Au-delà de la singularité des personnalités, une plus forte féminisation des cadres serait-elle plus à même de rompre avec les conceptions autoritaires au profit de conceptions plus fédératrices et médiatrices ?

Tout au long de mon ouvrage, la notion de féminisation a été entendue au sens quantitatif du terme (en renvoyant à l’augmentation du nombre de femmes aux postes concernés par notre étude). Mais comme le fait justement remarquer Claude Zaïdman [2], la féminisation peut également être analysée du point de vue des transformations qualitatives qu’induit une présence accrue des femmes dans telle ou telle profession. À cet égard, la perspective que nous avons ouverte à propos des chefs d’établissement du second degré mérite d’être développée. Nous avons montré que les femmes et les hommes interrogés dans le cadre de notre enquête ne définissent pas de la même manière leur rôle [3]. Une part des femmes met l’accent sur les aspects relationnels du métier à travers des expressions telles que : “ médiateur, fédérateur, régulateur, négociateur ou arbitre ” utilisées pour définir leur rôle ; un peu moins souvent elles se dépeignent sous les traits d’un “ chef d’orchestre ”. Par contraste, les hommes se définissent plus souvent comme des “ chefs d’entreprise ” ou des “ managers ” mais aussi, pour d’autres, comme des “ animateurs ”, des “ catalyseurs ” ou des “ coordinateurs ”. Ces représentations peuvent-elles correspondre à des pratiques professionnelles réellement différentes ? Seule une enquête ethnographique, telle qu’elle a été menée par Anne Barrère [4], permettrait d’apporter des connaissances nouvelles dans ce domaine. Néanmoins, il n’est pas certain que l’augmentation significative du nombre de femmes qui accèdent aux postes de responsabilité étudiés contribue à l’émergence de conceptions plus fédératrices et moins autoritaires. À l’image de ce qui a été observé pour la haute fonction publique [5], une partie des femmes que nous avons interrogées s’inscrivent dans des modèles de carrière masculins (priorité à l’investissement professionnel, quasi-absence de responsabilités familiales, mobilité géographique importante, etc.). Les conceptions de ces femmes traduisent un rapport traditionnel à l’autorité.

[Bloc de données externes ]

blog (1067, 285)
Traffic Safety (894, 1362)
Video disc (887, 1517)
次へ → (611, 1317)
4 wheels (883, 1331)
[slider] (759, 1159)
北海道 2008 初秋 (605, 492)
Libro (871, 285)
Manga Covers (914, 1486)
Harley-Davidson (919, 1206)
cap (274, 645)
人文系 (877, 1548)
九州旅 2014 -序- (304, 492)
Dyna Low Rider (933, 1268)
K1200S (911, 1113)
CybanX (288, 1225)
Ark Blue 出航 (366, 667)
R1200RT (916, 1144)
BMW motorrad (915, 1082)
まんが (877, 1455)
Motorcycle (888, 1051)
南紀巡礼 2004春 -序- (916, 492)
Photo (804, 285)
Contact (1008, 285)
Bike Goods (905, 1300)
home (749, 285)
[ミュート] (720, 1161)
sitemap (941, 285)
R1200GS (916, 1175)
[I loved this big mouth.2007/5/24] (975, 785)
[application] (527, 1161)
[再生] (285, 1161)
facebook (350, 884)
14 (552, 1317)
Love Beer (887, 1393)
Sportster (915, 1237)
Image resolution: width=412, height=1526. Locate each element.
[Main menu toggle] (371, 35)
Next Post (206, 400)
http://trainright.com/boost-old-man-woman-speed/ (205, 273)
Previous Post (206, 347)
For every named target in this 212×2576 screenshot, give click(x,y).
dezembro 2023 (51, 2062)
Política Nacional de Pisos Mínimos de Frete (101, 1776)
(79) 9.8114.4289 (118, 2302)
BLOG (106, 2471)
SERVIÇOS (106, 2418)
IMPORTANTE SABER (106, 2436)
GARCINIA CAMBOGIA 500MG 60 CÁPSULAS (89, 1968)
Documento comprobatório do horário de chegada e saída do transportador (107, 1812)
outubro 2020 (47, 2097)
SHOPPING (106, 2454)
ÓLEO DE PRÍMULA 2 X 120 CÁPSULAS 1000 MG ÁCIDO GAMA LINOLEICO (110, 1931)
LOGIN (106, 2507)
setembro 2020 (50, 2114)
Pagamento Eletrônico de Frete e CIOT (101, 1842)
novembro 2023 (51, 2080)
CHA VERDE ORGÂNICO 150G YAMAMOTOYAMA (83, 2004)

[1Marlaine CACOUAULT-BIDAUT, La direction des collèges et des lycées : une affaire d’hommes ? Genre et inégalités dans l’Education nationale, l’Harmattan, 2008.

[2Claude ZAÏDMAN, La notion de féminisation : de la description statistique à l’analyse des comportements, Les Cahiers du CEDREF, 2007, nº 15, p. 229-239.

[3Marlaine CACOUAULT, Gilles COMBAZ, Hommes et femmes dans les postes de direction des établissements secondaires : quels enjeux institutionnels et sociaux ? Revue française de pédagogie, n°158, 2007, pp.5-20.

[4Anne BARRÈRE, Sociologie des chefs d’établissement : les managers de la République, 2006 Presses universitaires de France.

[5Catherine MARRY, Laure BERENI, Alban JACQUEMART, Sophie POCHIC, Anne REVILLARD, Le plafond de verre et l’État : la construction des inégalités de genre dans la fonction publique, 2017 Armand Colin.